Stored items
..........
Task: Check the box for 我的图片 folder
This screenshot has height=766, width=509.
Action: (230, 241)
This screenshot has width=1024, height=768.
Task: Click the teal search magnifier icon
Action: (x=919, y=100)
..........
● YOUR ASSIGNMENT: Copy out each record word for word.

● WRITTEN SOLUTION:
Task: Check the box for 我的图片 folder
This screenshot has height=766, width=509.
Action: (230, 241)
This screenshot has width=1024, height=768.
Task: Click the teal search magnifier icon
Action: (x=919, y=100)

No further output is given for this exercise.